PAGE >>

Real Maryland F.C., commonly known as the Real Maryland Monarchs, was an American soccer team based in Rockville, Maryland, United States. Founded in 2007, the team played in the USL Premier Development League (PDL), the fourth tier of the American Soccer Pyramid, in the South Atlantic Division of the Eastern Conference, having voluntarily self-relegated from the USL Second Division at the end of 2010. The team suspended operations after the 2012 season.

From 2009 to 2012, the team played its home games at Roy Lester Stadium on the campus of Richard Montgomery High School. The team's colors are white, gold and black. The team's nickname, the Monarchs or "Los Monarcas", is intended to reflect the state of Maryland's colonial roots under Lords Calvert and Baltimore.

In addition to the professional team, the club fielded a team in the USL's Super-20 League, a league for players 17 to 20 years of age run under the United Soccer Leagues umbrella.  The club also fielded four teams in the USL's Super Y-League, with teams in the U14, U15, U16, and U17 divisions.

AIM 1 >> Copy word for word the lines of the entries starting at the line containing "Task: Click the" and ending at the line containing "This screenshot has height=971, width=1294.".
AIM 2 >> Extend the passage on Real Maryland F.C. from the point where it stops.

MATERIAL PROVIDED >>
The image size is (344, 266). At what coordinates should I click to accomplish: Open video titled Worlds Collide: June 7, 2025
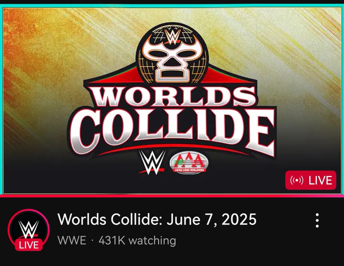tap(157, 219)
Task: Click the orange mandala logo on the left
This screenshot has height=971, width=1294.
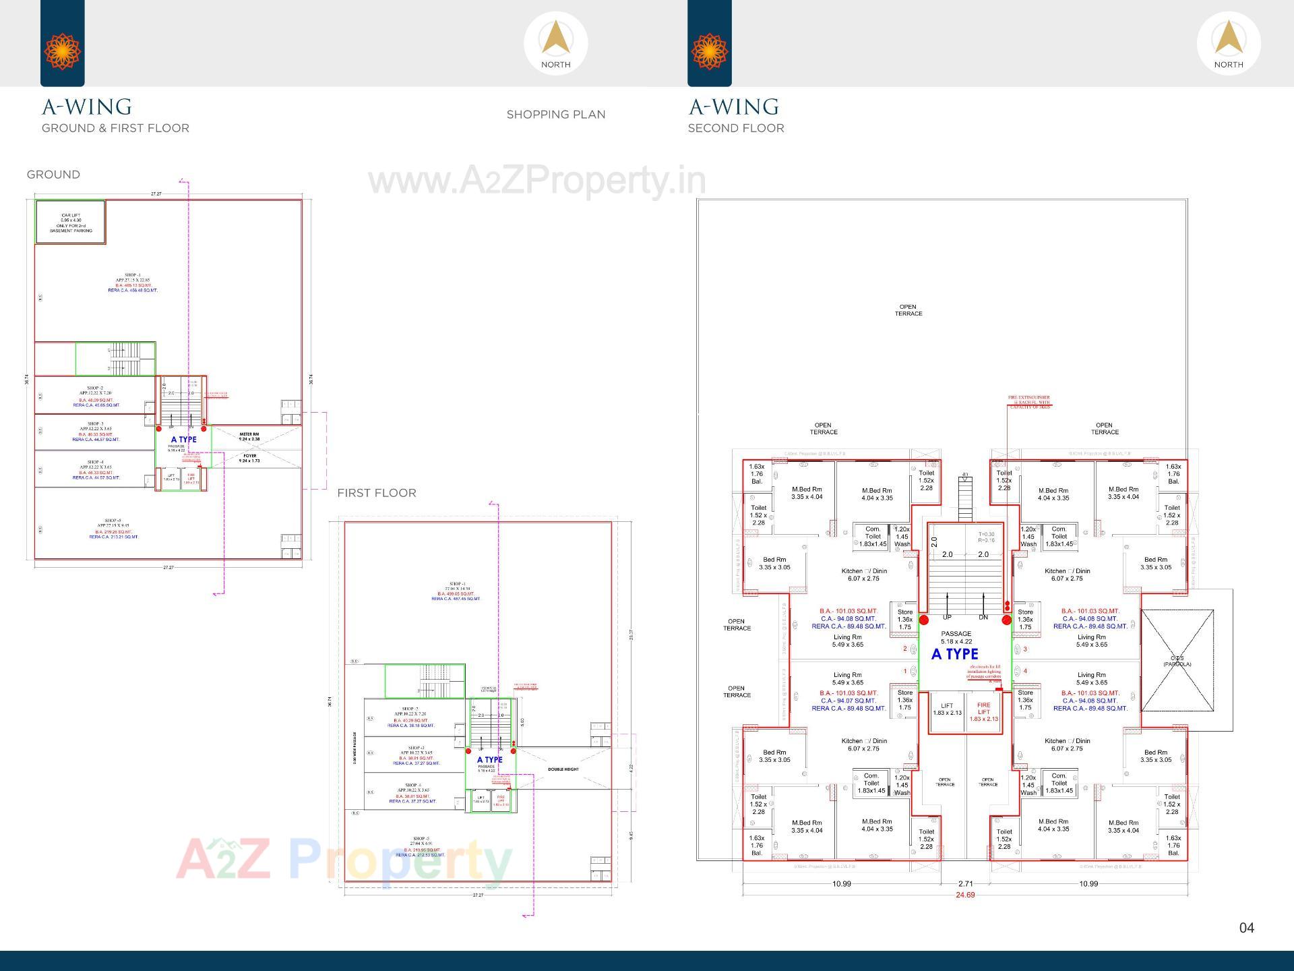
--
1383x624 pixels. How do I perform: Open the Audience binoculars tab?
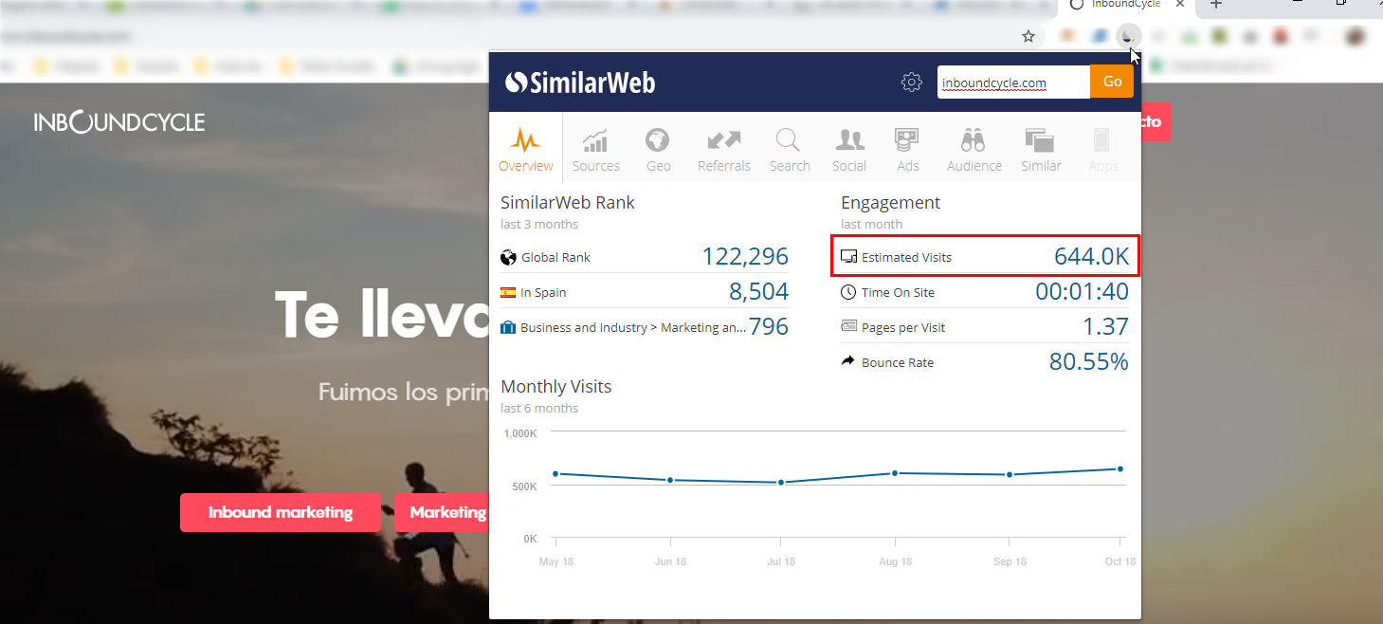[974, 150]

TASK OUTPUT 1 >>
Task: Click the orange mandala logo on the left
This screenshot has height=971, width=1294.

TASK OUTPUT 2 >>
History
Real Maryland was launched in July 2007 as an expansion franchise joining the USL Second Division in 2008. The club's majority owner, Victor Moran, named the club Real Maryland because he intended "to create a REAL event, not just a soccer game", and hired former Northern Virginia Royals head coach Silvino Gonzalo to lead his team in its inaugural campaign.

The Monarchs played their first official game on April 20, 2008, a 1–0 loss to the Western Mass Pioneers, but secured their first ever victory the following week with a 2–0 win over the Pittsburgh Riverhounds; the first goal in franchise history was scored by Bill Brindley. Unfortunately, the Monarchs' first season in USL2 was a difficult one, despite the on-field presence of former Salvadoran internationals Dennis Alas and Ronald Cerritos. They secured two more victories in May, 3–2 over the Cleveland City Stars and 2–1 over the Wilmington Hammerheads, but after conceding a last minute goal to lose 2–1 at home to Cleveland on June 8, fell apart thereafter, and by mid-season were already adrift at the bottom of the standings. Head coach Gonzalo was replaced by Antonio Carlos Vieira in July, but he could do nothing to halt the slide. They suffered several embarrassing defeats towards the end of the regular season, losing 4–0 to the Harrisburg City Islanders, 5–2 to the Wilmington Hammerheads, 6–0 to the Richmond Kickers, and 8–0 to the Charlotte Eagles, their worst result of the season. A 1–1 tie with the Pittsburgh Riverhounds on the last day of the regular season did little to brighten the mood at the Maryland Soccer Plex, as the Monarchs finished dead last in the division; to make matters worse, the team was then docked a point by the league for rules infringement, leaving them seven points adrift of their closest rivals, the Bermuda Hogges. Nilson Perez was the team's top scorer in its debut season, with six goals.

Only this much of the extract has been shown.